Action item:
Copy each line below holding "number".

● ● ● ●

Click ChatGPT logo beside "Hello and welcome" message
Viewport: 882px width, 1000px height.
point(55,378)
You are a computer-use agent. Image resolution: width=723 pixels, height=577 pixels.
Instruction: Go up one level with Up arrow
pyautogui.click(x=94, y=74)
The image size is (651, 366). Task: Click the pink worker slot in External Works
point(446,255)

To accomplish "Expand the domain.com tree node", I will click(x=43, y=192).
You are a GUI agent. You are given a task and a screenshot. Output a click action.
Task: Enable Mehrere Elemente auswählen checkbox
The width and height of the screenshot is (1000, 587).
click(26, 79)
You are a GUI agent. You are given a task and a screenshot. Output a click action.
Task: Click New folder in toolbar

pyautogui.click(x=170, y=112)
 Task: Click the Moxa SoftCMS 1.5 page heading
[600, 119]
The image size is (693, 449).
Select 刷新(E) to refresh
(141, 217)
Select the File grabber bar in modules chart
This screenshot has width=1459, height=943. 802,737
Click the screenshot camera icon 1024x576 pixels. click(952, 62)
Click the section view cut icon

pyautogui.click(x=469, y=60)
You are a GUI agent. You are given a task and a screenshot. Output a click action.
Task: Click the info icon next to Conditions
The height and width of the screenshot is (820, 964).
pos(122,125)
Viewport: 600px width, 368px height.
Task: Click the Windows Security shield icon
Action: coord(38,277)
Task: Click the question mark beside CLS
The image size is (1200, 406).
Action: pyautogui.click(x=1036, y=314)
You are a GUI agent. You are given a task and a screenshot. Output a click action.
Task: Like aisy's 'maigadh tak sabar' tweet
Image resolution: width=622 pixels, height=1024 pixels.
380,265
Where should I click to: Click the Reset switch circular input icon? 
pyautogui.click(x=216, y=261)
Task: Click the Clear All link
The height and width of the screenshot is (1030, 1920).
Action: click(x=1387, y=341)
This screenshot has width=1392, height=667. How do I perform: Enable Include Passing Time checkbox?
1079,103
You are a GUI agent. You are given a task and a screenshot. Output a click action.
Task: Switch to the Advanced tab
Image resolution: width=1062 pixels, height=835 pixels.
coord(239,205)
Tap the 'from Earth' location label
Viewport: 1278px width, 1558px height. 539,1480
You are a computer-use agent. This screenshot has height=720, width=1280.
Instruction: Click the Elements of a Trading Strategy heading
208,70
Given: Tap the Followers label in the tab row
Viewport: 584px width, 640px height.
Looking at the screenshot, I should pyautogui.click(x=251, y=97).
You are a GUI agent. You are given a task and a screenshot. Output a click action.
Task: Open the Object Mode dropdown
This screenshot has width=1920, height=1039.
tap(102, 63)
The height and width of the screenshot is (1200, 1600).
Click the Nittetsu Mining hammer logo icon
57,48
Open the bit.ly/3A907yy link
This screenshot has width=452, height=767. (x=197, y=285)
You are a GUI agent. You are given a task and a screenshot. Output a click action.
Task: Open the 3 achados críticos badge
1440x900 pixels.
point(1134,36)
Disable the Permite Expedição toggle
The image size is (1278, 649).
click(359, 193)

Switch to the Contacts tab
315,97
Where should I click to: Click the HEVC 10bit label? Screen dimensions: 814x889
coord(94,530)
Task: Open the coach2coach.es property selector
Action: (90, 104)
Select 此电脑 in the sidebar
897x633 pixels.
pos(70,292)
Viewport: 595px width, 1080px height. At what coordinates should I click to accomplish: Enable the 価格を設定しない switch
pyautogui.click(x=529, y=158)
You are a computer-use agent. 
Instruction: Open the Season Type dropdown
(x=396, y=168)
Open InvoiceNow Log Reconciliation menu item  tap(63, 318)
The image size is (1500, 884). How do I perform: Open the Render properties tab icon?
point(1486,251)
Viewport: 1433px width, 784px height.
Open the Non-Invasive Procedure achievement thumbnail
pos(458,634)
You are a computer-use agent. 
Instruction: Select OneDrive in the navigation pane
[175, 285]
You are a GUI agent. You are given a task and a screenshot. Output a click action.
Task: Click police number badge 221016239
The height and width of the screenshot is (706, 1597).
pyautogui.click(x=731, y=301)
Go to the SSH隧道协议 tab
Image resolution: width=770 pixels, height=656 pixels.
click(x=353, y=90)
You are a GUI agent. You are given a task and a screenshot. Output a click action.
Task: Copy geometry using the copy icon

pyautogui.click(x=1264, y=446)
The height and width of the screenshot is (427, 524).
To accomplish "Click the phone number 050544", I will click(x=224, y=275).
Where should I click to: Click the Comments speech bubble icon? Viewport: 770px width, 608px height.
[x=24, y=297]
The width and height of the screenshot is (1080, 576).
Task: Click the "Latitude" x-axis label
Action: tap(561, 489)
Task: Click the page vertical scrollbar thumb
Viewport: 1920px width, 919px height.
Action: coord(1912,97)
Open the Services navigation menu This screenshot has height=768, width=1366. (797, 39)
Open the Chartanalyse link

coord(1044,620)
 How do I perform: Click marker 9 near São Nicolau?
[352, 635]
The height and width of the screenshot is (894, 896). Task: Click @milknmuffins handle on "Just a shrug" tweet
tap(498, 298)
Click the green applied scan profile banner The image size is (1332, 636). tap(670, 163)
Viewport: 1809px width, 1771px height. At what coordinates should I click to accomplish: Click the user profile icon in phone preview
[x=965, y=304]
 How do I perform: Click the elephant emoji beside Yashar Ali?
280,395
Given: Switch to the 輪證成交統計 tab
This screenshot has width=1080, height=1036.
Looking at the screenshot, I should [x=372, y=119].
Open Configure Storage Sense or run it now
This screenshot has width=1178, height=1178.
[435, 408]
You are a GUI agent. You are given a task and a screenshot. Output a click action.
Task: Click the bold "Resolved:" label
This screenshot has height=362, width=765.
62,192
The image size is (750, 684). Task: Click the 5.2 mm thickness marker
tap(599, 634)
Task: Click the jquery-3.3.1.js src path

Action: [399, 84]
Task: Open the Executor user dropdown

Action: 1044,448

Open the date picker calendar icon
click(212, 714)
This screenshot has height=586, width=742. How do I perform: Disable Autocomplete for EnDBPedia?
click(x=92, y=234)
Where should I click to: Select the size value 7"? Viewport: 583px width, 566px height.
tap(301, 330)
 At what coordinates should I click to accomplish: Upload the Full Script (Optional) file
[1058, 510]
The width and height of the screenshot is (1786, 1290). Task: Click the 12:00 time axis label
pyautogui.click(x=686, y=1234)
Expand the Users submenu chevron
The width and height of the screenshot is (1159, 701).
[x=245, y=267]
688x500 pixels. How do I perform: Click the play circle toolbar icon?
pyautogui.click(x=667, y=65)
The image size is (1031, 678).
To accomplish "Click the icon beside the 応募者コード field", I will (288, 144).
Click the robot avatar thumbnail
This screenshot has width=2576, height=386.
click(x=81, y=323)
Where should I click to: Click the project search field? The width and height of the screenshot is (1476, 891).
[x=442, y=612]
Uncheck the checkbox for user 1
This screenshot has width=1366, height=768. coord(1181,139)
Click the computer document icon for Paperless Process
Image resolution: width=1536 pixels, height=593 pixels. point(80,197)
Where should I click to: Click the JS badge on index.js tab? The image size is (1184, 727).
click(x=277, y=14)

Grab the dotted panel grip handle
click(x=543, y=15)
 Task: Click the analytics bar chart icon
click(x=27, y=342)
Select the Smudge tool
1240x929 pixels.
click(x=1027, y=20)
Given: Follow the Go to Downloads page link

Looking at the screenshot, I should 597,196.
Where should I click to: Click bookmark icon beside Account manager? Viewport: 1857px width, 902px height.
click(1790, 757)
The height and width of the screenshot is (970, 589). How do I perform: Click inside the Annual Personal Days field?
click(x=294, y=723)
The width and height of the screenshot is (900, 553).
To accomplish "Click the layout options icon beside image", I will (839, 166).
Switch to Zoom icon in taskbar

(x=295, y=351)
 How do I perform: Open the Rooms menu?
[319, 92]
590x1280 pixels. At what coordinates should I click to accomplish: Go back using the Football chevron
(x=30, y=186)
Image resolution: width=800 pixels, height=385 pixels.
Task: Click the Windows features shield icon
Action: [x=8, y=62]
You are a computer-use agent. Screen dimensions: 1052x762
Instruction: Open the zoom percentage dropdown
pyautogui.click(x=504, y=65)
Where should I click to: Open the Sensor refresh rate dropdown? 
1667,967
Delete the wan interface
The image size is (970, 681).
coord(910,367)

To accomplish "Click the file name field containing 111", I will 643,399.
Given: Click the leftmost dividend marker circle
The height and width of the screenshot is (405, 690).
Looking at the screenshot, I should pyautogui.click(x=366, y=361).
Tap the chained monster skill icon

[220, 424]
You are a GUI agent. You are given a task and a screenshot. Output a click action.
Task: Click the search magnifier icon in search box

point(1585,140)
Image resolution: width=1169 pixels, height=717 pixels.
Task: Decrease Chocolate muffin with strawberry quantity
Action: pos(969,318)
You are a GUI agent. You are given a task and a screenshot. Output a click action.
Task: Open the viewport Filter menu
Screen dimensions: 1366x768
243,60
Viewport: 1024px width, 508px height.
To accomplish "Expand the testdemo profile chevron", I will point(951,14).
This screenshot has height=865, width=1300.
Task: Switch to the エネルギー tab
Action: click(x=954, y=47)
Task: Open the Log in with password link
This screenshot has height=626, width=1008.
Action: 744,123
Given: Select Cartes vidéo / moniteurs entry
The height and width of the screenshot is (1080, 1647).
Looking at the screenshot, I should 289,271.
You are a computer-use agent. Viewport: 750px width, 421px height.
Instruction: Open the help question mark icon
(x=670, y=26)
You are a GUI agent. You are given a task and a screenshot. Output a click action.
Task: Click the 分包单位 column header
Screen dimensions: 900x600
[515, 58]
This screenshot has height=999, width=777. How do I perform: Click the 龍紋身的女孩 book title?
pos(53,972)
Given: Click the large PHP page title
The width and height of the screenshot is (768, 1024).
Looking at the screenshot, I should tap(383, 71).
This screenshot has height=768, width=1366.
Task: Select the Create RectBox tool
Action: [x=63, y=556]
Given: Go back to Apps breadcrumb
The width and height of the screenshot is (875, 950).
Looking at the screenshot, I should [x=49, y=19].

● ● ● ●

Problem solution:
Task: Click police number badge 221016239
To accomplish "Click the phone number 050544", I will click(x=224, y=275).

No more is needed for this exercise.